Here’s the English translation of your passage:
Collision with Reality: Community Feedback and Practical Limitations
No expert report would be complete without a look at the practical realities of using the tool. spec-kit is not a silver bullet, and its adoption comes with certain challenges - clearly visible in GitHub community discussions.
- Overkill for small tasks: Many users point out that for minor changes or bug fixes, going through the full four-phase SDD process feels bureaucratic and inefficient. The tool shines brightest when building new features or refactoring large parts of a system.

- Context is king (and it’s hard): The effectiveness of spec-kit depends heavily on the developer’s ability to manage context. If the specification is unclear or the plan too vague, the AI agent will generate chaotic code or unnecessary files. The responsibility for providing precise, well-filtered context rests with the developer.
- Redefining work, not eliminating it: spec-kit doesn’t reduce the amount of work - it changes it. Time spent writing implementation code drops drastically, but the time invested in planning, writing specifications, and validation increases. The balance shifts from ~80% coding to ~50% planning, 20% coding, and 30% verification. Not every team may be ready for this change.
- Still experimental: GitHub itself labels spec-kit an “experiment.” The project is under active development, with frequent releases and an engaged community reporting issues and suggesting improvements. It is not yet a fully mature, polished product.
Key Takeaways: The Evolution of the Engineer’s Role in the AI Era
Analyzing spec-kit offers invaluable lessons about what the future of our profession might look like. It is not just a tool, but a manifesto for a new way of thinking about software creation.

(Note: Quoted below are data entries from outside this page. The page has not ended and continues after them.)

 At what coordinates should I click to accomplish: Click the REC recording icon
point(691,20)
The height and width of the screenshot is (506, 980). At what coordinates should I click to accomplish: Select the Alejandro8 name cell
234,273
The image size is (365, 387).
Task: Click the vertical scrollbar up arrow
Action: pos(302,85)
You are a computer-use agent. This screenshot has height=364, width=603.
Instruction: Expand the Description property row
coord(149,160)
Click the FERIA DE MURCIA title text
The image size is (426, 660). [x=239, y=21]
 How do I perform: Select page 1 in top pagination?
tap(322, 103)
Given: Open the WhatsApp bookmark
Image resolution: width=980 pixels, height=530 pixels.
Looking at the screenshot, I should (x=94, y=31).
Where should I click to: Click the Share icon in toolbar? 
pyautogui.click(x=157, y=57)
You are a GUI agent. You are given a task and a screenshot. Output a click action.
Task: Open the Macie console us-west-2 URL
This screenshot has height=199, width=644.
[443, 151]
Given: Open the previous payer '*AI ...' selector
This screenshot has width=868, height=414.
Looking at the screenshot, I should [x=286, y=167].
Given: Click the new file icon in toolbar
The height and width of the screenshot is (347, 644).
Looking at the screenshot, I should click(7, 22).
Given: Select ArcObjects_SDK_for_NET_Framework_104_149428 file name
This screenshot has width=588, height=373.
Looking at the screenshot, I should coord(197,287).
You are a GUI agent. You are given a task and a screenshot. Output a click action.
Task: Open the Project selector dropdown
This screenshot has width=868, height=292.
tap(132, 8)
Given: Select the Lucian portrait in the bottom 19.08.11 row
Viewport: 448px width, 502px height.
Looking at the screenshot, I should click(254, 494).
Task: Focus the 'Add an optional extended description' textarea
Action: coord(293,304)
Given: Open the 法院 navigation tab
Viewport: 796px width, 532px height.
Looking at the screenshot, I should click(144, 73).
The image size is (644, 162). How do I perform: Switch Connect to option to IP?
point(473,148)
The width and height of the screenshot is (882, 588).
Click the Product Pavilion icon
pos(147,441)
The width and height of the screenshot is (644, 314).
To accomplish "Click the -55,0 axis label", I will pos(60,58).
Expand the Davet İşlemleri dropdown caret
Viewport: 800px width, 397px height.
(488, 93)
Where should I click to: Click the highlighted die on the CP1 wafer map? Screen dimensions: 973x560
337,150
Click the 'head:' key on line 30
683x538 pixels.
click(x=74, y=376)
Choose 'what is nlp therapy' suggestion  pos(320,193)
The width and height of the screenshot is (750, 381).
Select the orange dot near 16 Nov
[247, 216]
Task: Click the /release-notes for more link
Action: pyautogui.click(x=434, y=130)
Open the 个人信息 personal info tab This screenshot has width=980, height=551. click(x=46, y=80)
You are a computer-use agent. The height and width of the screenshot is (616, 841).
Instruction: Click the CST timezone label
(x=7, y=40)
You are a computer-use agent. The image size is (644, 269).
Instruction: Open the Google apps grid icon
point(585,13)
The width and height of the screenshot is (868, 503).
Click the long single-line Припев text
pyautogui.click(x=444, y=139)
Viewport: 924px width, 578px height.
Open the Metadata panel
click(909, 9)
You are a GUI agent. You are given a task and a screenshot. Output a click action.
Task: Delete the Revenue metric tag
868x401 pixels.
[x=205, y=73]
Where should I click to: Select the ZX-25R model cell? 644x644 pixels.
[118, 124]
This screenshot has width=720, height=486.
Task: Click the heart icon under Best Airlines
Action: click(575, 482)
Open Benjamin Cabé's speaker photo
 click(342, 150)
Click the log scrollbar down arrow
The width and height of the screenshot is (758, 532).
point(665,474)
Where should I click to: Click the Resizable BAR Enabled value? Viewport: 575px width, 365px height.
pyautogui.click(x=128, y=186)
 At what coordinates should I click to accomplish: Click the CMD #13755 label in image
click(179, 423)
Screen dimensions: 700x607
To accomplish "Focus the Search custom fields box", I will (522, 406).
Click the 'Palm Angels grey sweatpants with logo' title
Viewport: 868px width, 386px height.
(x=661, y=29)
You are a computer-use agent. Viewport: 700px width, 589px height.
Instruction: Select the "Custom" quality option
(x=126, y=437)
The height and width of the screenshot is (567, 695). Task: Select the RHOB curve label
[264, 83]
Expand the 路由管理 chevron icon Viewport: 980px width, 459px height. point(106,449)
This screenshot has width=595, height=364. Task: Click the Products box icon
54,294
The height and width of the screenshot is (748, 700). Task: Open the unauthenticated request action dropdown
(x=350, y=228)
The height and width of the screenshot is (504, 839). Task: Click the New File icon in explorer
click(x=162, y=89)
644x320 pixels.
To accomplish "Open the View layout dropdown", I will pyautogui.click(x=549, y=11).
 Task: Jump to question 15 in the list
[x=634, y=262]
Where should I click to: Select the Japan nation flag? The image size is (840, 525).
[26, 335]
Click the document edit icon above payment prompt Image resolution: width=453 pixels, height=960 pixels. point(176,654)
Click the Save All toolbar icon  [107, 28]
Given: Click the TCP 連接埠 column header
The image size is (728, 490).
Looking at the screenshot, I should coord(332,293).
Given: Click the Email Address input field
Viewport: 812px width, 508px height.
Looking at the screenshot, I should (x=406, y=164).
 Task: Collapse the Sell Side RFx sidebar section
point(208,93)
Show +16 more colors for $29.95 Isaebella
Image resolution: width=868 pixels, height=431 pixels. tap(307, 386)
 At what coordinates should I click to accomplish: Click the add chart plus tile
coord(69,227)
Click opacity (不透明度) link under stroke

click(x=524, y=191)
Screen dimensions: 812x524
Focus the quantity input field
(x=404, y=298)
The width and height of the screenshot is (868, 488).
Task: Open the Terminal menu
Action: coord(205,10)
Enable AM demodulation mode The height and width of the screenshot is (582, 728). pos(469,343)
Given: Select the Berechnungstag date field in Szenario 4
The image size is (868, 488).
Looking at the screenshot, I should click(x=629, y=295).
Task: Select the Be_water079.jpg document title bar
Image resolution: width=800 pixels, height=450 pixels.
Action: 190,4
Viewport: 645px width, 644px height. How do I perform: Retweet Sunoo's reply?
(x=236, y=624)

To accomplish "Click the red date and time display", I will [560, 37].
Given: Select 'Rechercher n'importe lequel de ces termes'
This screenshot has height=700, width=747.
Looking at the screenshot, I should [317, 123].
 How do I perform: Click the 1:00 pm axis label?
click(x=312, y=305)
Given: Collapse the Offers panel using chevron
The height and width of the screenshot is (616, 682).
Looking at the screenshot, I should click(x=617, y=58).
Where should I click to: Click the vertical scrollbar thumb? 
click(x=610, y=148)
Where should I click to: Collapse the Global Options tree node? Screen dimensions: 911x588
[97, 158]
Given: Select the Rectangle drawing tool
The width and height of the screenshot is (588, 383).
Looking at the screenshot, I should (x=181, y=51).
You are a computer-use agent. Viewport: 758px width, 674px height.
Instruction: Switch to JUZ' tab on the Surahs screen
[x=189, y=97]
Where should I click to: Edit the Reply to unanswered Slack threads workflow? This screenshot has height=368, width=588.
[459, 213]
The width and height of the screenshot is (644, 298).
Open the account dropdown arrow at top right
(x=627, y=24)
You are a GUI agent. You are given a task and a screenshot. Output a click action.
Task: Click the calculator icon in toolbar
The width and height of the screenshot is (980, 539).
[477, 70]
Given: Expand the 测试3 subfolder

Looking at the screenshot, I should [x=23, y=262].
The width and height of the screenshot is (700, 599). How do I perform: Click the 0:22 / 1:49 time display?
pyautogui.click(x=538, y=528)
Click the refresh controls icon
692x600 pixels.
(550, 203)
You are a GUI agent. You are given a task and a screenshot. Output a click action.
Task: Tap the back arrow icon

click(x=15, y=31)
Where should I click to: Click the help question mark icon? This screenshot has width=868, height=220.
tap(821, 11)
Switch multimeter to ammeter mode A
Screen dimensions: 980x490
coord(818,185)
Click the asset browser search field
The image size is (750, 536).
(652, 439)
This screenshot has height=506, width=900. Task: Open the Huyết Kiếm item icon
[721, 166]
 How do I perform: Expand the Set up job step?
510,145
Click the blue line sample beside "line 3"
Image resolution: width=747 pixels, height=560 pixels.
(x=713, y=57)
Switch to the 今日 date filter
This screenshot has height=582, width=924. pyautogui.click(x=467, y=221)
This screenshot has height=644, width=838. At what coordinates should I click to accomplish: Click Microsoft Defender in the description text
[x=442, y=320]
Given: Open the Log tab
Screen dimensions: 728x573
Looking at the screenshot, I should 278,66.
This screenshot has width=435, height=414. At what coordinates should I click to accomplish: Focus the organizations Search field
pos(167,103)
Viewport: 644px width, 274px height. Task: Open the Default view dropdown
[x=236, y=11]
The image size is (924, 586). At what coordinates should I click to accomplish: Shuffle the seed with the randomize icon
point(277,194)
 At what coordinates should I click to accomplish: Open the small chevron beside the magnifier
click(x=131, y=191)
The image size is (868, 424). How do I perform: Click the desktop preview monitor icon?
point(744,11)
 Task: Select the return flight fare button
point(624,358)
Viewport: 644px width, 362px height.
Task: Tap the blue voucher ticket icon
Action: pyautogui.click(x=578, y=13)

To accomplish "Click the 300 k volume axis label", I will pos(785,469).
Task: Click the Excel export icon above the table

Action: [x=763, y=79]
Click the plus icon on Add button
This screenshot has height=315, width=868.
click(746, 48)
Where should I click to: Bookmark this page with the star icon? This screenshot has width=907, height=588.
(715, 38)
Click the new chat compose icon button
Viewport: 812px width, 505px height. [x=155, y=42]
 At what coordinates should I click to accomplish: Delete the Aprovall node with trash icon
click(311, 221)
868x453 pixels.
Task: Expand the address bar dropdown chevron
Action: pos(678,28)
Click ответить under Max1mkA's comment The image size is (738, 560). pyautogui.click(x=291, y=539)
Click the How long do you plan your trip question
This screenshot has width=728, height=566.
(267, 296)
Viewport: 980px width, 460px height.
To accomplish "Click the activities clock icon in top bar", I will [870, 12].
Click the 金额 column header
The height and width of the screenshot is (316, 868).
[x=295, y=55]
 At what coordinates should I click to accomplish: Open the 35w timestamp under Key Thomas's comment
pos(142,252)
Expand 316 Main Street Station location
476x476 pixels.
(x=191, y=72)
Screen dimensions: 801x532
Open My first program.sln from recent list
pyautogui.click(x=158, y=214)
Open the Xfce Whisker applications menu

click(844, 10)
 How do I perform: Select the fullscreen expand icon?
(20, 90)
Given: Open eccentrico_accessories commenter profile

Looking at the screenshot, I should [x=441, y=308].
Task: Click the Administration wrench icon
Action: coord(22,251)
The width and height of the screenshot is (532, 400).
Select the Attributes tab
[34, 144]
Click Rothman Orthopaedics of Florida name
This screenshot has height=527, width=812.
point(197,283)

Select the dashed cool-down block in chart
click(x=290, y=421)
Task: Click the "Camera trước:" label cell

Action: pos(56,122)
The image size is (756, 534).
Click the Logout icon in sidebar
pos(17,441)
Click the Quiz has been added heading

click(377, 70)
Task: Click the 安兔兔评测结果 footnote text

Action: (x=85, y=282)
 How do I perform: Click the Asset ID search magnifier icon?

- From coder to architect: The engineer’s primary role shifts from writing implementation details to defining intent, architecture, and constraints. The most valuable activity becomes crafting a crystal-clear spec.md and a thoughtful
constitution.md.
- The power of staged refinement: spec-kit embodies a fundamental principle of solving complex problems: break the big problem into smaller ones, validate each step, and use automation (in this case, AI) to execute them. It replaces the risky “one-shot” strategy with iterative confidence-building.
- Reliability engineering for AI: SDD can be seen as a form of reliability engineering applied to the AI-driven development process. Closed phases, explicit checkpoints, and persistent context are mechanisms designed to tame the nondeterministic nature of LLMs and ensure predictable, high-quality results.
- Prompt engineering as a discipline: This project exemplifies how prompts should be treated as first-class engineering artifacts—versioned, templated, and managed with the same care as source code.
Conclusion: The Future is Specified
github/spec-kit and the Spec-Driven Development methodology are far more than just another gadget for programmers. They represent a bold step toward a mature, predictable, and scalable way of building software with the help of artificial intelligence. The project demonstrates how the raw power of language models can be combined with the discipline and rigor of traditional software engineering.
spec-kit suggests that the future of software engineering may lie less in mastering a specific programming language and more in the art of conducting precise, structured, and verifiable dialogues with AI.
⭐ A fully deserved GitHub star from me 😉.